I see newegg has a Canadian website? http://www.newegg.ca/?nm_mc=KNC-GoogleAdwordsCA&cm_mmc=KNC-GoogleAdwordsCA-_-Branding-_-NA-_-NA


----------



## missindifferent (Jun 25, 2010)

If he needs all the parts (case as well), I would say buy a barebones from tiger direct if he isn't too picky about the exact parts. You also don't have spend days researching which parts go well together.

This one is a good price: MSI mobo, Intel i5 3.3ghz sandy bridge quad core, 500gb Seagate barracuda hdd, 8GB patriot ram, sony dvd drive, thermaltake case and 450w power supply... for $415 after rebate. Need to add a graphics card though cos Intel integrated graphics is still weak.
The i5 costs $220, mobo $84, ram $60, case+PSU $70, hdd $40, dvd drive $20 = $494

Anyway, new egg Canada doesn't have quite as many good deals. If he wants to buy parts separately, Canada Computers has deals every week and Tiger direct has good rebates. Especially on graphics cards!

P.S. If you go with Radeon cards, don't buy Sapphire because if something goes wrong they will only "attempt to fix" it; they will never give you a new one. I'd recommend Nvidia graphics anyway. Better performance on cards of the same price point and better updates.


----------



## TBemba (Jan 11, 2010)

thanks for the info


----------



## AquaNekoMobile (Feb 26, 2010)

About the rebate thing and this may only pretain to Tiger Direct but becareful on the rebates. Sometimes you may not get it at all if the company you're dealing with has a bad record of rebates. 
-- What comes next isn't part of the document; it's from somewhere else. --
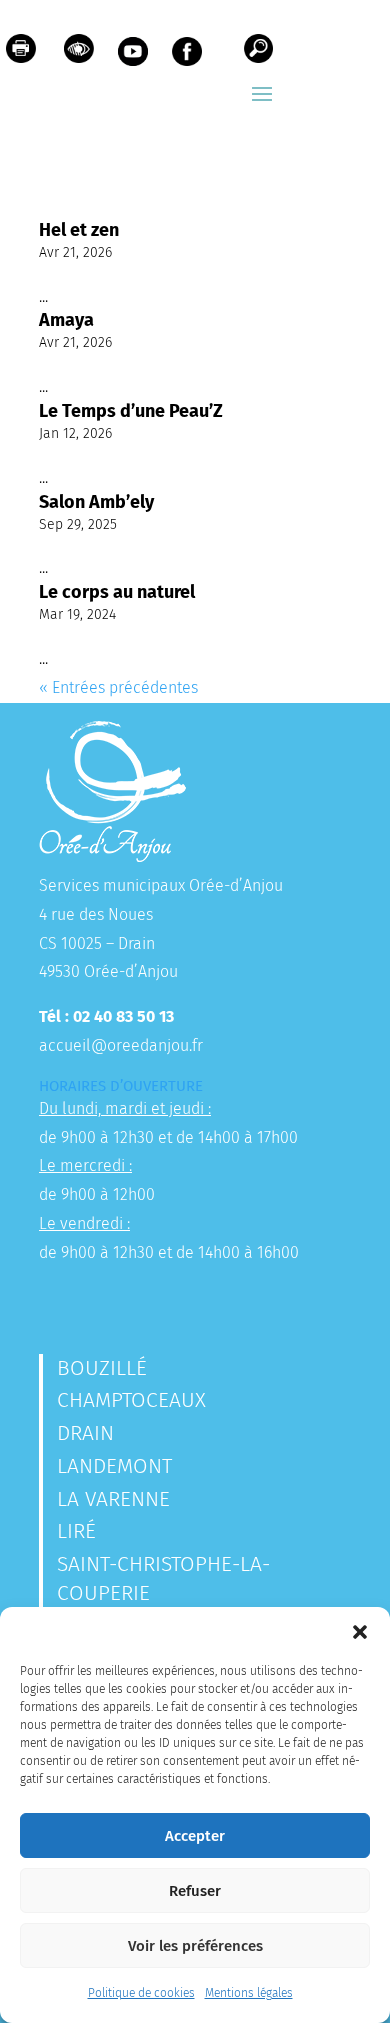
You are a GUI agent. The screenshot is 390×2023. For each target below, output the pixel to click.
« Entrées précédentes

Like with Patriot I know they are solid on thier rebates. I personally know a few people that got thier rebates including myself but that's just a personal experience. The less known or larger the company it seems sometimes you might not get the rebate as it may be 'lost' in thier admistration or such and they may (have read stories of companies doing this) try to stretch it out so you don't want to keep doing the hassle of calling up to findout where your rebate is and forget about it.

Also remember it costs something like $1 to mail an envelope to the USA or half that in Canada or whatever the rates are now, the cost of the envelope/print out paper, and cost of petrol or transit to the post office. So if the rebate is something like $3 dollars while you are still saving it may endup costing you if you have to go out of your way to find that post office and eat into your savings. Just saying.


----------